Every record here needs to be retyped exactly.

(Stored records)
------------------------------
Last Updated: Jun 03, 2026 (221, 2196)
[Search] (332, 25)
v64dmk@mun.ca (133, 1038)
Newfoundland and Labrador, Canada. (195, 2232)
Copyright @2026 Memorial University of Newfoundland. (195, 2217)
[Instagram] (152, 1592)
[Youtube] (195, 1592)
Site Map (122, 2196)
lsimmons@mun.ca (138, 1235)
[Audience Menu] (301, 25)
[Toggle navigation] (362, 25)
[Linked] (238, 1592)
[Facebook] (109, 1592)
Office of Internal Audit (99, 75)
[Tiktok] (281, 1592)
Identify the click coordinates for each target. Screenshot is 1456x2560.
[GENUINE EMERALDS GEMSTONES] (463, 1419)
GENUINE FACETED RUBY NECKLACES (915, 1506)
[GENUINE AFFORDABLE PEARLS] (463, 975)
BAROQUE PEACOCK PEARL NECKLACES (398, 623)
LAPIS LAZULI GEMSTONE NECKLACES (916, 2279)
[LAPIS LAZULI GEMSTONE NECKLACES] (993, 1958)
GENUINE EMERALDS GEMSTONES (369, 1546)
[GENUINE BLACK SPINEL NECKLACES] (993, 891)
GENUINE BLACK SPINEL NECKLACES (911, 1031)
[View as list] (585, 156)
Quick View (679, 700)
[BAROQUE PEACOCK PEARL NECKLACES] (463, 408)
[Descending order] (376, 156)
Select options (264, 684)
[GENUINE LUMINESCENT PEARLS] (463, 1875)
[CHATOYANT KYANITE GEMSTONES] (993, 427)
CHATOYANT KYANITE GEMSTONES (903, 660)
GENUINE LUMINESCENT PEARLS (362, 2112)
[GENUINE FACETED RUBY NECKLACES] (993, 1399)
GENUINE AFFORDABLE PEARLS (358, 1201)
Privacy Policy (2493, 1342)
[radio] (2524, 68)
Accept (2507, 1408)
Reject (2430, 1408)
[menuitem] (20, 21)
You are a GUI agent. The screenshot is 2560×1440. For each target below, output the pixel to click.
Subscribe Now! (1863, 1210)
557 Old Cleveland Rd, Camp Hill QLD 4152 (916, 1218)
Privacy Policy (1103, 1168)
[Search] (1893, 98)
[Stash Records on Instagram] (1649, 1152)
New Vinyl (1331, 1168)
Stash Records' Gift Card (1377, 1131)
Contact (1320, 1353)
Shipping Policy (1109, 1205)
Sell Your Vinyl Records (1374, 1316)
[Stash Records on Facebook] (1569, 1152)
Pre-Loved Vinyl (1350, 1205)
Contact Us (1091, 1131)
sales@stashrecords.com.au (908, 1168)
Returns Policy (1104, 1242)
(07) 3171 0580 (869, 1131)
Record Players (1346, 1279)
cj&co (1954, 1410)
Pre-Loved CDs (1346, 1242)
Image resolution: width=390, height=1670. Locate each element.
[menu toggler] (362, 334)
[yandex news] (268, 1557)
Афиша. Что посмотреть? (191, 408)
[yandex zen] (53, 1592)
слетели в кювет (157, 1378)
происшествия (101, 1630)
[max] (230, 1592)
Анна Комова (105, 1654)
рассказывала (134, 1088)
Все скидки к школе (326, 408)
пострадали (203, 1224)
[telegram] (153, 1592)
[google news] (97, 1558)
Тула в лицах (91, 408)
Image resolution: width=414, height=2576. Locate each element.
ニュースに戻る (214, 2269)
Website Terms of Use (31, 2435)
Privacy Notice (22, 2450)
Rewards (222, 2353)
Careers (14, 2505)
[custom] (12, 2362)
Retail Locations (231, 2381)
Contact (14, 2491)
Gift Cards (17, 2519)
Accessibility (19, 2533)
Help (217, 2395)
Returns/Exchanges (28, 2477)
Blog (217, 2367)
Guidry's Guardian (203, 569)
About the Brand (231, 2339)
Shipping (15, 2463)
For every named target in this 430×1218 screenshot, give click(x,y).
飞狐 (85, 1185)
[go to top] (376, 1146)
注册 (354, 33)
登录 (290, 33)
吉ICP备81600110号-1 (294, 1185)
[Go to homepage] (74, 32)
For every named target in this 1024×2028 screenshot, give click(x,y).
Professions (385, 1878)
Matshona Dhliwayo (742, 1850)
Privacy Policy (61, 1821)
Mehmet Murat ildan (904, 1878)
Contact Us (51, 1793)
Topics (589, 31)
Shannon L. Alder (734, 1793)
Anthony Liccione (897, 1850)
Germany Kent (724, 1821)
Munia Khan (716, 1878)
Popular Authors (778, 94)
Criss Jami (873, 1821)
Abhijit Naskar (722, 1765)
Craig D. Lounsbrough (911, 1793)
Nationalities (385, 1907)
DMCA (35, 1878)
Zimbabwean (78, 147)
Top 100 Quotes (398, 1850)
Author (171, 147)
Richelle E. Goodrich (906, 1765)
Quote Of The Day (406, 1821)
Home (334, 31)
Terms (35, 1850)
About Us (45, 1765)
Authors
------------------------------
• **ANSWER SECTION**:
Last Updated: Jun 03, 2026 (221, 2196)
[Search] (332, 25)
v64dmk@mun.ca (133, 1038)
Newfoundland and Labrador, Canada. (195, 2232)
Copyright @2026 Memorial University of Newfoundland. (195, 2217)
[Instagram] (152, 1592)
[Youtube] (195, 1592)
Site Map (122, 2196)
lsimmons@mun.ca (138, 1235)
[Audience Menu] (301, 25)
[Toggle navigation] (362, 25)
[Linked] (238, 1592)
[Facebook] (109, 1592)
Office of Internal Audit (99, 75)
[Tiktok] (281, 1592)
Identify the click coordinates for each target. Screenshot is 1456x2560.
[GENUINE EMERALDS GEMSTONES] (463, 1419)
GENUINE FACETED RUBY NECKLACES (915, 1506)
[GENUINE AFFORDABLE PEARLS] (463, 975)
BAROQUE PEACOCK PEARL NECKLACES (398, 623)
LAPIS LAZULI GEMSTONE NECKLACES (916, 2279)
[LAPIS LAZULI GEMSTONE NECKLACES] (993, 1958)
GENUINE EMERALDS GEMSTONES (369, 1546)
[GENUINE BLACK SPINEL NECKLACES] (993, 891)
GENUINE BLACK SPINEL NECKLACES (911, 1031)
[View as list] (585, 156)
Quick View (679, 700)
[BAROQUE PEACOCK PEARL NECKLACES] (463, 408)
[Descending order] (376, 156)
Select options (264, 684)
[GENUINE LUMINESCENT PEARLS] (463, 1875)
[CHATOYANT KYANITE GEMSTONES] (993, 427)
CHATOYANT KYANITE GEMSTONES (903, 660)
GENUINE LUMINESCENT PEARLS (362, 2112)
[GENUINE FACETED RUBY NECKLACES] (993, 1399)
GENUINE AFFORDABLE PEARLS (358, 1201)
Privacy Policy (2493, 1342)
[radio] (2524, 68)
Accept (2507, 1408)
Reject (2430, 1408)
[menuitem] (20, 21)
You are a GUI agent. The screenshot is 2560×1440. For each target below, output the pixel to click.
Subscribe Now! (1863, 1210)
557 Old Cleveland Rd, Camp Hill QLD 4152 (916, 1218)
Privacy Policy (1103, 1168)
[Search] (1893, 98)
[Stash Records on Instagram] (1649, 1152)
New Vinyl (1331, 1168)
Stash Records' Gift Card (1377, 1131)
Contact (1320, 1353)
Shipping Policy (1109, 1205)
Sell Your Vinyl Records (1374, 1316)
[Stash Records on Facebook] (1569, 1152)
Pre-Loved Vinyl (1350, 1205)
Contact Us (1091, 1131)
sales@stashrecords.com.au (908, 1168)
Returns Policy (1104, 1242)
(07) 3171 0580 (869, 1131)
Record Players (1346, 1279)
cj&co (1954, 1410)
Pre-Loved CDs (1346, 1242)
Image resolution: width=390, height=1670. Locate each element.
[menu toggler] (362, 334)
[yandex news] (268, 1557)
Афиша. Что посмотреть? (191, 408)
[yandex zen] (53, 1592)
слетели в кювет (157, 1378)
происшествия (101, 1630)
[max] (230, 1592)
Анна Комова (105, 1654)
рассказывала (134, 1088)
Все скидки к школе (326, 408)
пострадали (203, 1224)
[telegram] (153, 1592)
[google news] (97, 1558)
Тула в лицах (91, 408)
Image resolution: width=414, height=2576. Locate each element.
ニュースに戻る (214, 2269)
Website Terms of Use (31, 2435)
Privacy Notice (22, 2450)
Rewards (222, 2353)
Careers (14, 2505)
[custom] (12, 2362)
Retail Locations (231, 2381)
Contact (14, 2491)
Gift Cards (17, 2519)
Accessibility (19, 2533)
Help (217, 2395)
Returns/Exchanges (28, 2477)
Blog (217, 2367)
Guidry's Guardian (203, 569)
About the Brand (231, 2339)
Shipping (15, 2463)
For every named target in this 430×1218 screenshot, give click(x,y).
飞狐 (85, 1185)
[go to top] (376, 1146)
注册 (354, 33)
登录 (290, 33)
吉ICP备81600110号-1 (294, 1185)
[Go to homepage] (74, 32)
For every named target in this 1024×2028 screenshot, give click(x,y).
Professions (385, 1878)
Matshona Dhliwayo (742, 1850)
Privacy Policy (61, 1821)
Mehmet Murat ildan (904, 1878)
Contact Us (51, 1793)
Topics (589, 31)
Shannon L. Alder (734, 1793)
Anthony Liccione (897, 1850)
Germany Kent (724, 1821)
Munia Khan (716, 1878)
Popular Authors (778, 94)
Criss Jami (873, 1821)
Abhijit Naskar (722, 1765)
Craig D. Lounsbrough (911, 1793)
Nationalities (385, 1907)
DMCA (35, 1878)
Zimbabwean (78, 147)
Top 100 Quotes (398, 1850)
Author (171, 147)
Richelle E. Goodrich (906, 1765)
Quote Of The Day (406, 1821)
Home (334, 31)
Terms (35, 1850)
About Us (45, 1765)
Authors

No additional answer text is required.